GEAPRESS – Si è giustificato che non aveva intenzione di fare nulla di male, “solo un arrostino”. Così ha riferito alle Guardie Venatorie Volontarie di Legambiente che lo hanno fermato nel Comune di Palaia, in provincia di Pisa.

Per l’arrostino aveva abbattuto sei merli (caccia chiusa al 31 dicembre), un tordo bottaccio e poi ancora dieci fringuelli ed un cardellino (entrambi protetti dalla legge). Un arrostino per colazione, visto che erano appena le 10.30 e già aveva riempito il carniere molto oltre di quanto previsto dalla legge. Trattavasi, purtroppo, di un cacciatore e per questo, grazie ad uno dei tanti favoritismi di cui godono, non è possibile contestare il furto al patrimonio indisponibile dello Stato. Reato delitto che però, anche nell’ipotesi di aggravante, così come per il reato di ricettazione, è stato bannato da ogni possibilità di applicazione nei confronti di chi in regola con i permessi di caccia.
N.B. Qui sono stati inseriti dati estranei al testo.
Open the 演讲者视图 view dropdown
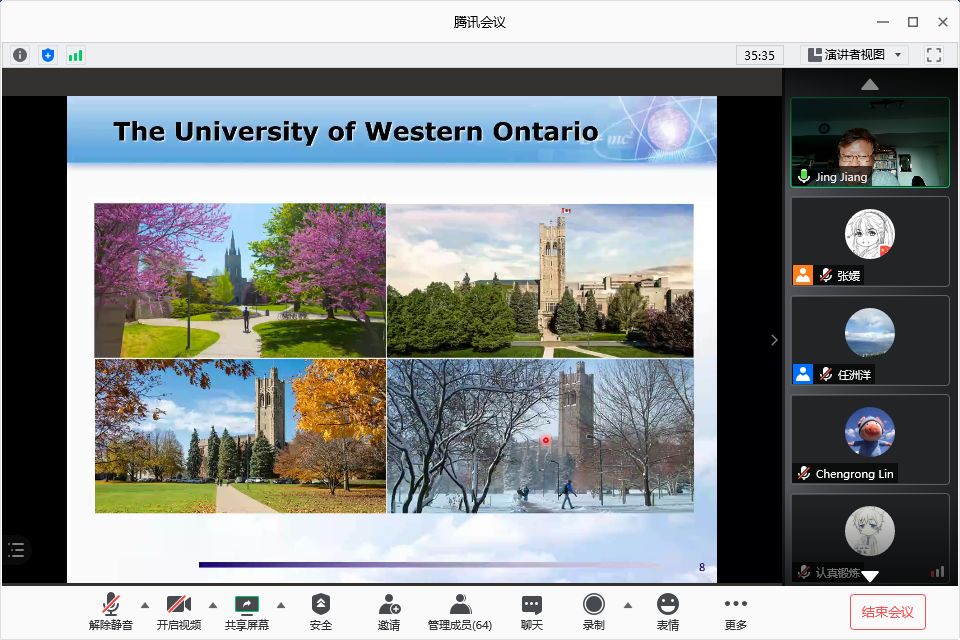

Intanto, per questa volta, il cacciatore dovrà rinunciare al suo arrostino. Nulla, però, potrà impedirgli di continuare a cacciare. Anche nel caso di sequestrato di fucile per essere messo a disposizione dell’Autorità Giudiziaria, il porto d’armi uso caccia rimane (può continuare con altro fucile di sua proprietà). Salvo superiore intervento dell’Autorità di Polizia, la revoca (nei casi più gravi) del porto d’armi uso caccia è infatti possibile solo a condanna definitiva o decreto penale di condanna divenuto esecutivo. Per chi abbatte specie protette, poi, occorre reiterare il reato per sperare infine non nella revoca ma nella sola sospensione. Un arrostino rinviato, dunque.